With lax labor laws and rapidly growing shipbuilding capacity, a United States Navy (USN) official said on Tuesday China could out-produce the United States in warship construction—and he might be just right.

USN Secretary Carlos Del Toro spoke at a National Press Club Headliners luncheon in Washington, DC, about the persistent endeavors of Beijing “to violate the maritime sovereignty and economic well-being of other nations,” especially to allies situated around the highly-disputed South China Sea.

Carlos Del Toro
Secretary of the Navy Carlos Del Toro speaking during a ceremony at Mahan Hall in Annapolis, Maryland, February 17, 2023. (Image source: DVIDS)

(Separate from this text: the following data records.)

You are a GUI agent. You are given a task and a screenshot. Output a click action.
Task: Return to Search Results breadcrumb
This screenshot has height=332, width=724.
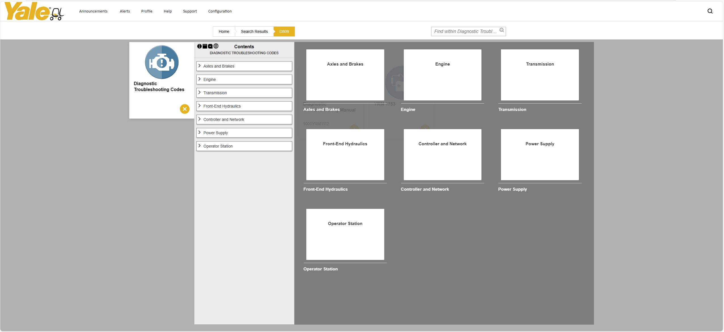pos(254,31)
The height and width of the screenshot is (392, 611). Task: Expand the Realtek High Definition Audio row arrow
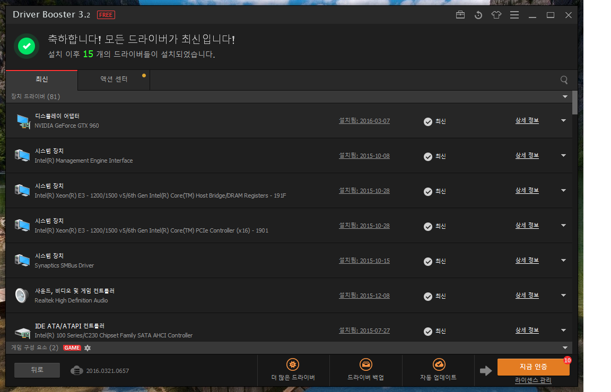(x=563, y=296)
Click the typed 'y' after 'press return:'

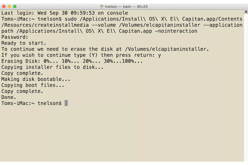tap(159, 55)
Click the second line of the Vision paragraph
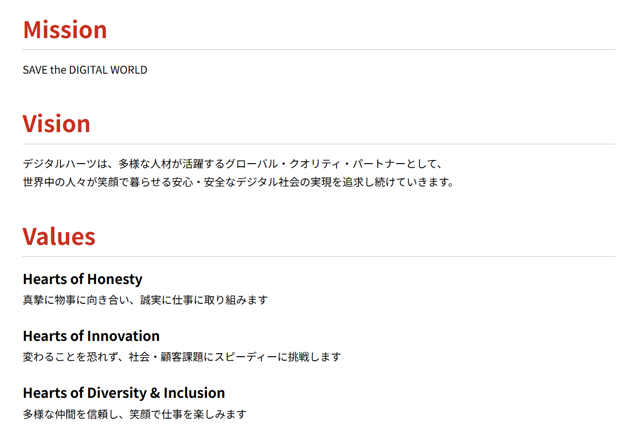Screen dimensions: 633x438 238,182
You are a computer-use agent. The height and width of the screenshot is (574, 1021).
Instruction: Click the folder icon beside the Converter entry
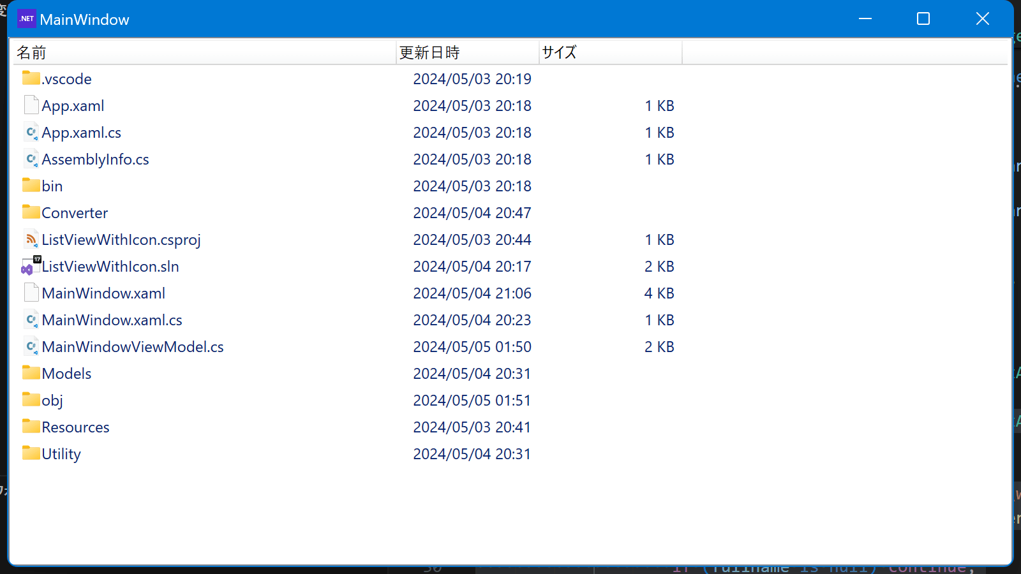[x=31, y=212]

Because of its rapidly growing naval fleet, China has become more daring and aggressive in its military expansion and activities near the waters it claims to be historically theirs, which, if ignored, could spiral out of control.

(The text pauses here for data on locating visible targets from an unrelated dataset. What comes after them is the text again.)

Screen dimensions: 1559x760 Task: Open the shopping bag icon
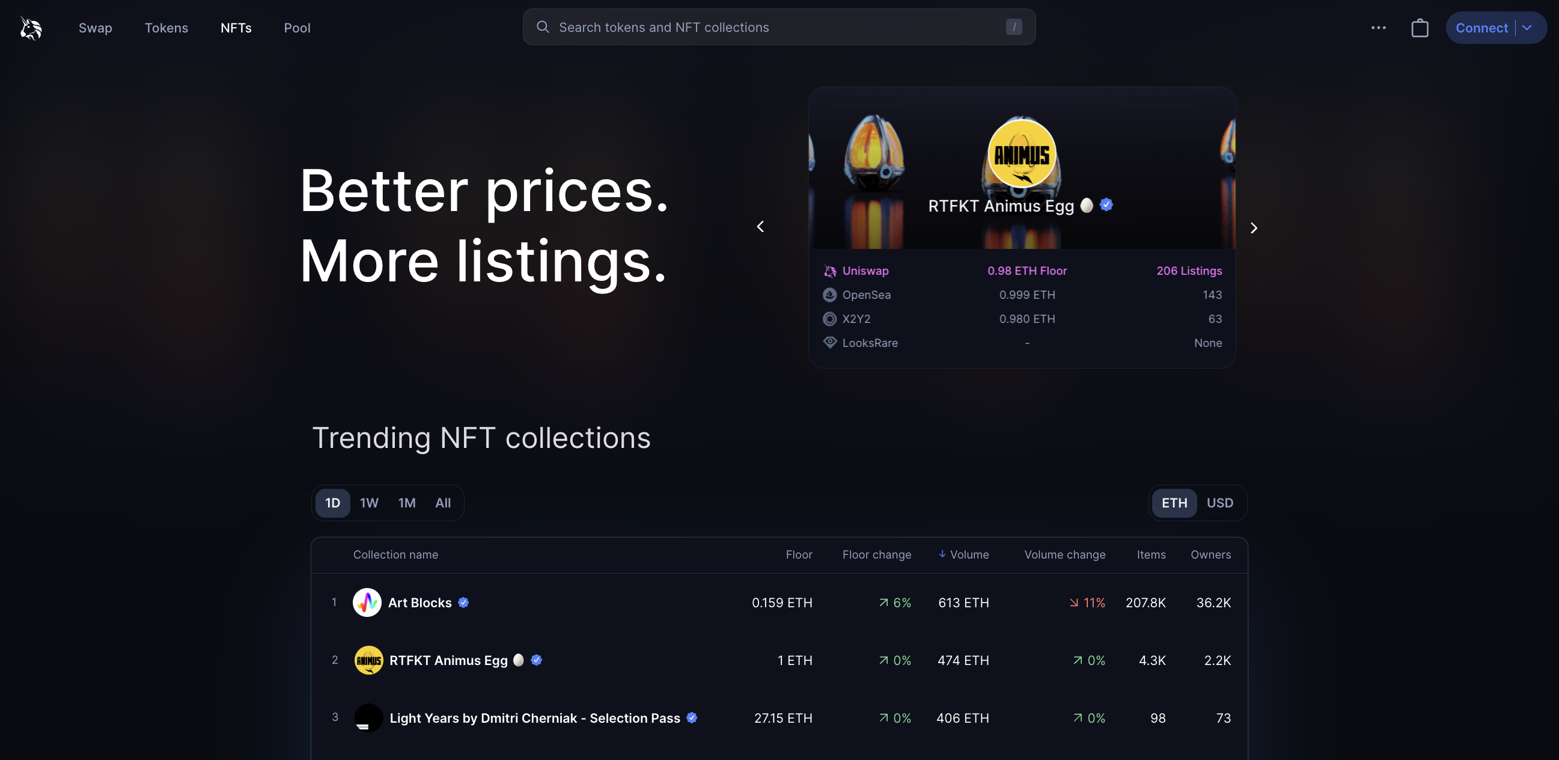pos(1419,28)
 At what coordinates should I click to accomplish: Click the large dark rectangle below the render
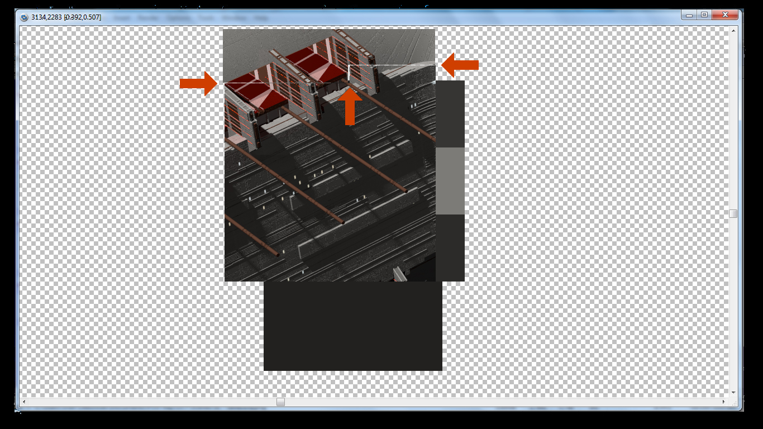352,326
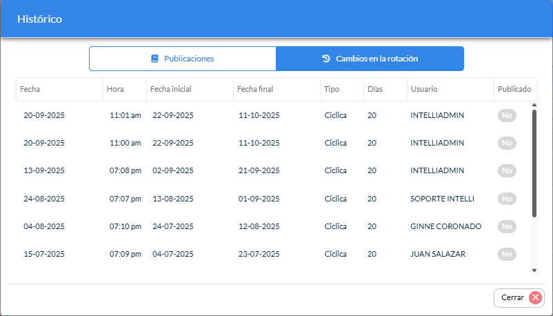553x316 pixels.
Task: Click the Hora column header
Action: coord(115,89)
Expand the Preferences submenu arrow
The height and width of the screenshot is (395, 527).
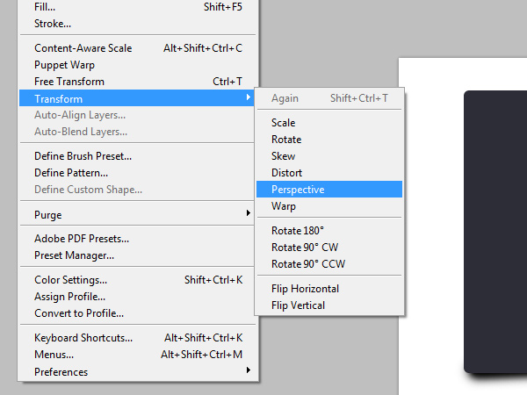(248, 370)
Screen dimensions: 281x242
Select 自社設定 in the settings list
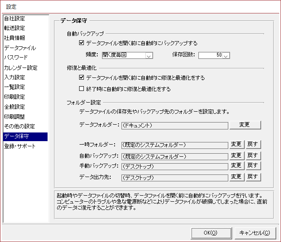(15, 19)
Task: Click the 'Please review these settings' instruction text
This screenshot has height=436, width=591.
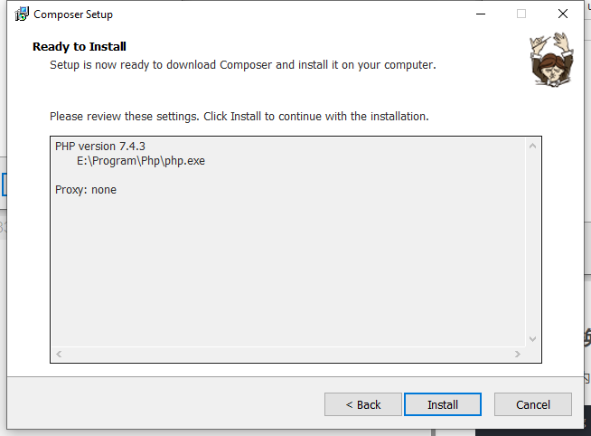Action: click(239, 117)
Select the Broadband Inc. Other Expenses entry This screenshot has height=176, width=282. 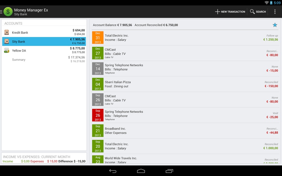[185, 131]
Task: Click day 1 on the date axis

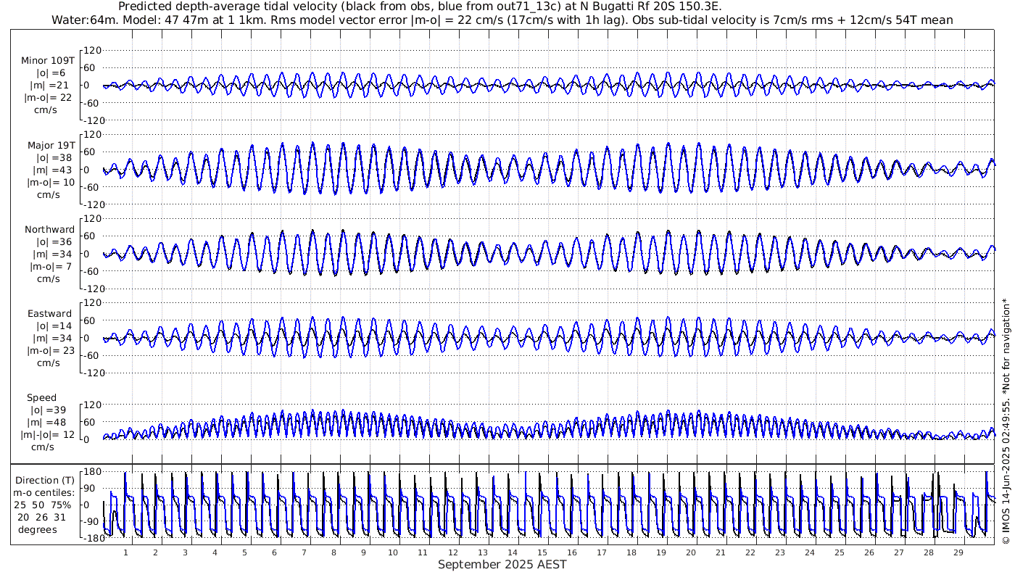Action: [x=125, y=552]
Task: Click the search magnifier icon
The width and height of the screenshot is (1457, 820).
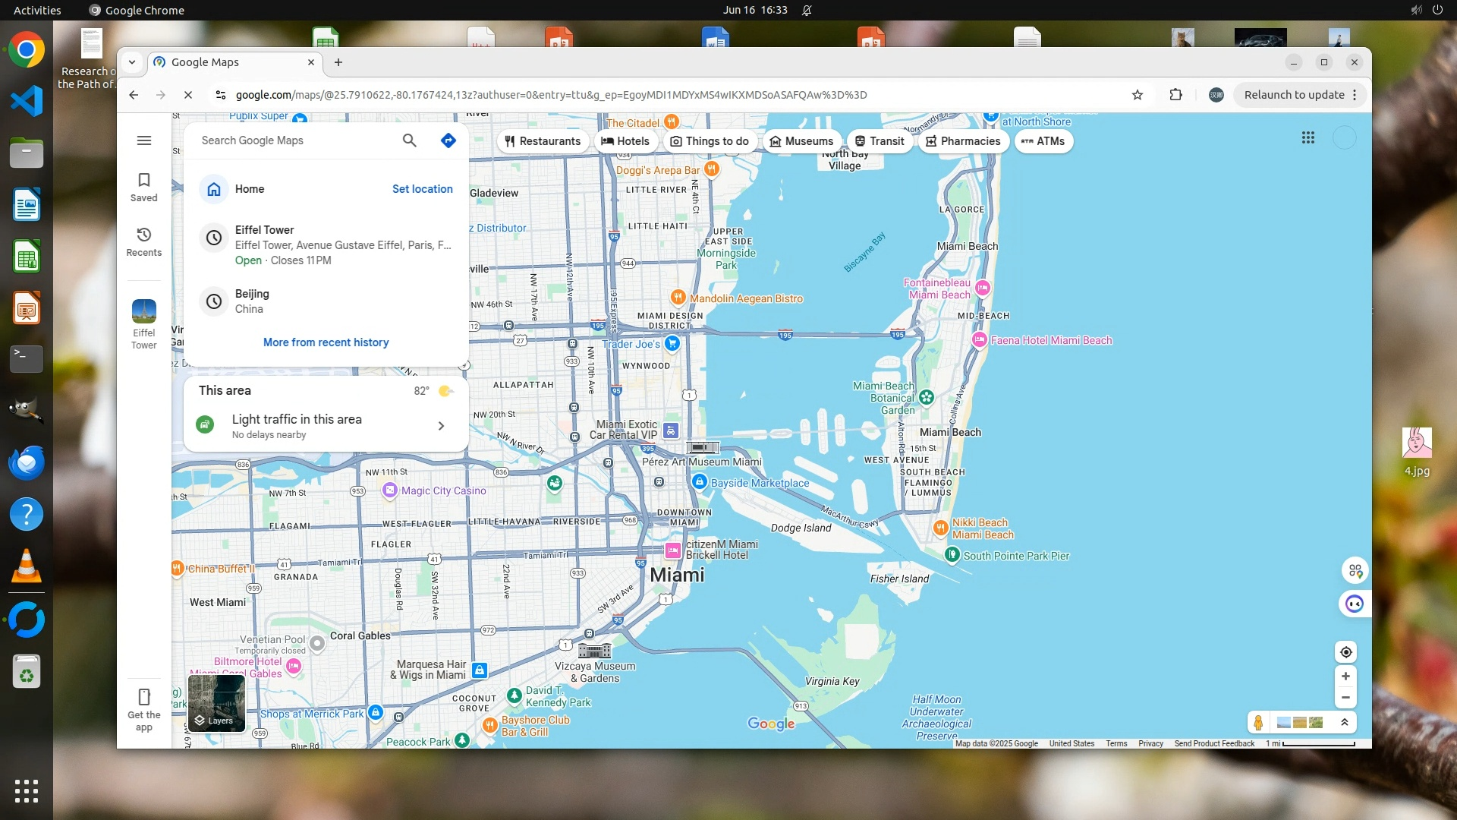Action: click(x=409, y=140)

They got a larger fleet now so they’re deploying that fleet globally,” Del Toro said, stressing more than ever the urgent need for the modernization and shipbuilding expansion of the US Fleet. “We do need a larger Navy, we do need more ships in the future, more modern ships in the future, in particular, that can meet that threat.”

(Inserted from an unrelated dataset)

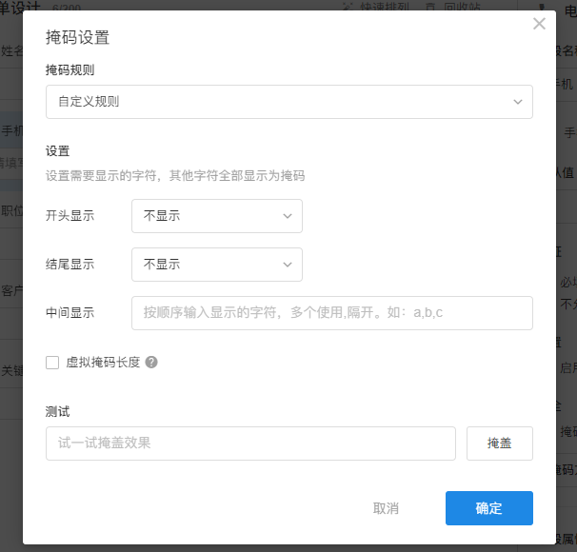Open the 开头显示 dropdown set to 不显示
Screen dimensions: 577x552
tap(217, 216)
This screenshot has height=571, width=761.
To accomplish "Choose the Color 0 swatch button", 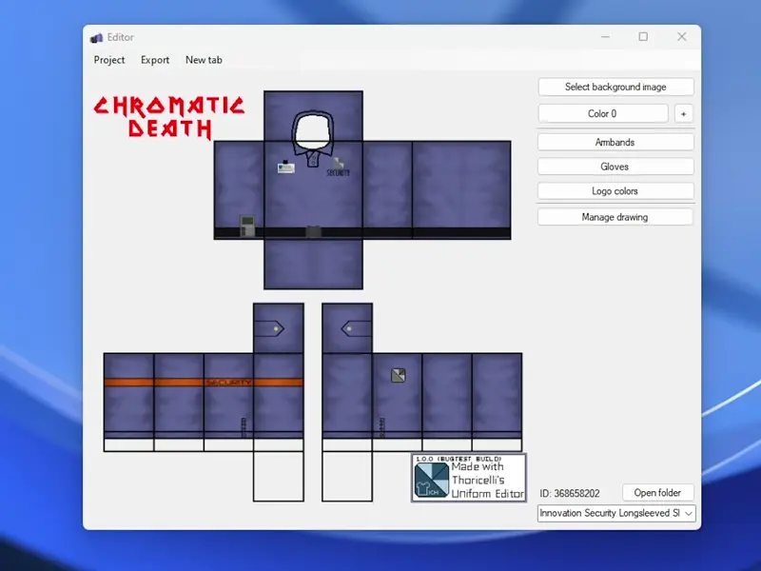I will pyautogui.click(x=602, y=113).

China’s People’s Liberation Army Navy (PLAN) currently boasts approximately 340 ships and might ramp up its fleet to 60 more in the near future. Meanwhile, the US Navy maintains less than 300 warships, which could further shrink as several old vessels are scheduled for decommissioning, according to a November report by the US Congressional Budget Office. Not to mention the Navy’s plans to replace the retiring fleet with more sophisticated next-generation warships, the expected number of 350 manned ships by 2045 remains a hundred-plus short of China’s projected fleet.

‘Quality’ Couldn’t Always Win Over ‘Quantity’

This urgent call from Del Toro isn’t new, as many experts have previously highlighted the outnumbered fleet issue of the USN.

Yes, our fleet is no doubt more sophisticated, powerful, and capable, with thousands of competent and highly skilled sailors on board, but as history has shown us— particularly in naval warfare, the side with “the larger fleet almost always wins.”

CVN 77
A C-2A Greyhound aircraft takeoffs from the flight deck of the Nimitz-class aircraft carrier USS George H.W. Bush (CVN 77) on February 21, 2023. (Image source: DVIDS)

Retired USN Captain Sam J. Tangredi tackled this in the January issue of the US Naval Institute’s Proceedings magazine. He examined 28 naval wars—from the Greco-Persian Wars of 500 BC to the recent Cold War proxy conflicts and interventions—and found only three instances of quality defeating quantity.